Newsvine – Review: ‘Over the Hedge’

Written by bthomas

Topics: commentary, movies

Newsvine – Review: 'Over the Hedge'

"Over the Hedge," the latest star-studded, computer-animated, talking-animal extravaganza, is an indictment of the same sort of suburban overconsumption that the film encourages through its marketing.

Glad to see someone else felt the same way about this film as we did. Funny how, without any prodding or prevous discussion, my 4 year old told me that he didn't enjoy the movie. "It was boring", he said. I felt the same, and I understood all the context and social commentary in the movie. We already know all this stuff… why should we be brow-beaten while we paid to be entertained?

The cheeky family comedy, from the people behind "Antz" and "Chicken Run," wags its finger at all of us humans for buying more food then we need — fast food, junk food, food we have delivered because we're too lazy to leave the comfort of our cookie-cutter houses and drive to the grocery store in our gas-guzzling sport utility vehicles, which, like the ever-growing encroachment of suburbia, are contributing to the destruction of the environment the cuddly "Over the Hedge" creatures call home.

We have too much stuff, the film is trying to say, and we continue to acquire more stuff.

And yet, off-screen, "Over the Hedge" simultaneously embraces a number of companies that provide such stuff and are helping promote the film through advertising. Wal-Mart has made the movie the centerpiece of its summer marketing campaign. There's special "Over the Hedge" packaging on Crunch 'n Munch snacks (that is good stuff, though). And of course, there are "Over the Hedge"-themed kids' meals at Wendy's.

The irony!

I didn't find Antz or Chicken Run particularly entertaining, and had I researched this movie beforehand, I would have selected not to go see it. Talk about hypocritical, that is exactly how I felt when this movie was unfolding. They're preaching against all this crap meanwhile being a part of the "problem" that they preach against.

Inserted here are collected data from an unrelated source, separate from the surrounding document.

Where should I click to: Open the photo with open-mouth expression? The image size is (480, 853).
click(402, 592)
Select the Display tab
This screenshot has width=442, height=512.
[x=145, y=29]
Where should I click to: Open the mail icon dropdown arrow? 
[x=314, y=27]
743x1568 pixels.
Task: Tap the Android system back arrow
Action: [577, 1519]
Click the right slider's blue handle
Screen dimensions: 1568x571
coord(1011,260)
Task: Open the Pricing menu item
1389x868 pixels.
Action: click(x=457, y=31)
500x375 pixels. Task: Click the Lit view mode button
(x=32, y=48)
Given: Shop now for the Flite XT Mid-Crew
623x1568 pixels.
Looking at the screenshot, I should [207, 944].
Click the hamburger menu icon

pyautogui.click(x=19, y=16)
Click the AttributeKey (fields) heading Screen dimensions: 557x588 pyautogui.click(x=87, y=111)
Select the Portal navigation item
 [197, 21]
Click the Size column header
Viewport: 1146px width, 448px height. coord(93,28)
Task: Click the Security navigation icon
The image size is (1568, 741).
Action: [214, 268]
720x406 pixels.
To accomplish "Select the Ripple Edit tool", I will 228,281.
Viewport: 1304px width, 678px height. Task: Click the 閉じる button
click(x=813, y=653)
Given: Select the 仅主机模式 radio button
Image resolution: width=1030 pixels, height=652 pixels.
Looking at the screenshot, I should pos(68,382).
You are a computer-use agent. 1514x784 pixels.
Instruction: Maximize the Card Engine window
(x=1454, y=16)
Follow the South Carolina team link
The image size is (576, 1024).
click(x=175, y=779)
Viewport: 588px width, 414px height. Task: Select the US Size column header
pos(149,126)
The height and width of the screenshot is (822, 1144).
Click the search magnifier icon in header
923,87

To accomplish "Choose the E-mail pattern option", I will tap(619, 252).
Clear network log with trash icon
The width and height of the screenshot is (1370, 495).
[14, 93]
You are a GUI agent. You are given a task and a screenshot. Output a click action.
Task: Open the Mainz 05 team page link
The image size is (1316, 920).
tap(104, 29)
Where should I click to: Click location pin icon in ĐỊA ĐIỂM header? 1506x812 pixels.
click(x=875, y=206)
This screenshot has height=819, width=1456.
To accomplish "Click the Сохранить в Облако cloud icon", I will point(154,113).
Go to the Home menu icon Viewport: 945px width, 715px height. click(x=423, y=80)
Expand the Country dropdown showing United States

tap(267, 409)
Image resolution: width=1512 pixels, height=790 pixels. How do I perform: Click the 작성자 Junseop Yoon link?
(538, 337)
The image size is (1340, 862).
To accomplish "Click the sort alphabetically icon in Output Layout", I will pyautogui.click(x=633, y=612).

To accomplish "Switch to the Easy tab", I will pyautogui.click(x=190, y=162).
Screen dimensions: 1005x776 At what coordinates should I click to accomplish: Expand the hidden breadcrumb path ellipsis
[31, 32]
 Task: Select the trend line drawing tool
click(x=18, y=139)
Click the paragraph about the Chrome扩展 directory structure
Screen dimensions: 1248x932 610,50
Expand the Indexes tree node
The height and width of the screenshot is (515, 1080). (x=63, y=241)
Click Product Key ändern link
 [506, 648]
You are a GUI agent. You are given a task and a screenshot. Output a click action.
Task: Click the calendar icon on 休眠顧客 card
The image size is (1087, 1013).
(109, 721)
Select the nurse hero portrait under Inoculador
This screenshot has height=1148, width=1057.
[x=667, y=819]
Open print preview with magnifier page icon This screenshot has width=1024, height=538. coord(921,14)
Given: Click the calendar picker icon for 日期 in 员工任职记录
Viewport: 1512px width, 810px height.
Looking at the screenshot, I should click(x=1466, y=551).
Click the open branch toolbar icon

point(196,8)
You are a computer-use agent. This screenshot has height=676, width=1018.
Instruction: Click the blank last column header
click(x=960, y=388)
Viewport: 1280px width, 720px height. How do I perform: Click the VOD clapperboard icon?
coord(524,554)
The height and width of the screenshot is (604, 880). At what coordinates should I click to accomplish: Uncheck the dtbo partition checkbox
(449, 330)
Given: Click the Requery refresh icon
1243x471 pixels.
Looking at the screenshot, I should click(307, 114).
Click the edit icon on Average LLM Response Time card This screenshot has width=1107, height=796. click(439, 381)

So where is the originality? And more to the point, what's the point? If "Over the Hedge" aims solely to entertain, it does so in a way that's mildly amusing but mostly hackneyed. If it aims to instruct, it weakens its own argument with the plethora of product tie-ins.

Exactly. The point was to tell us all that we're stupid, yet they market their crap to our kids, contradicting the movie itself. Don't go see it. Don't rent it. Don't buy it. Wait till it comes on TNT or something and watch it then, maybe when it's rainy and you have the flu, or it's 3 AM and you can't sleep.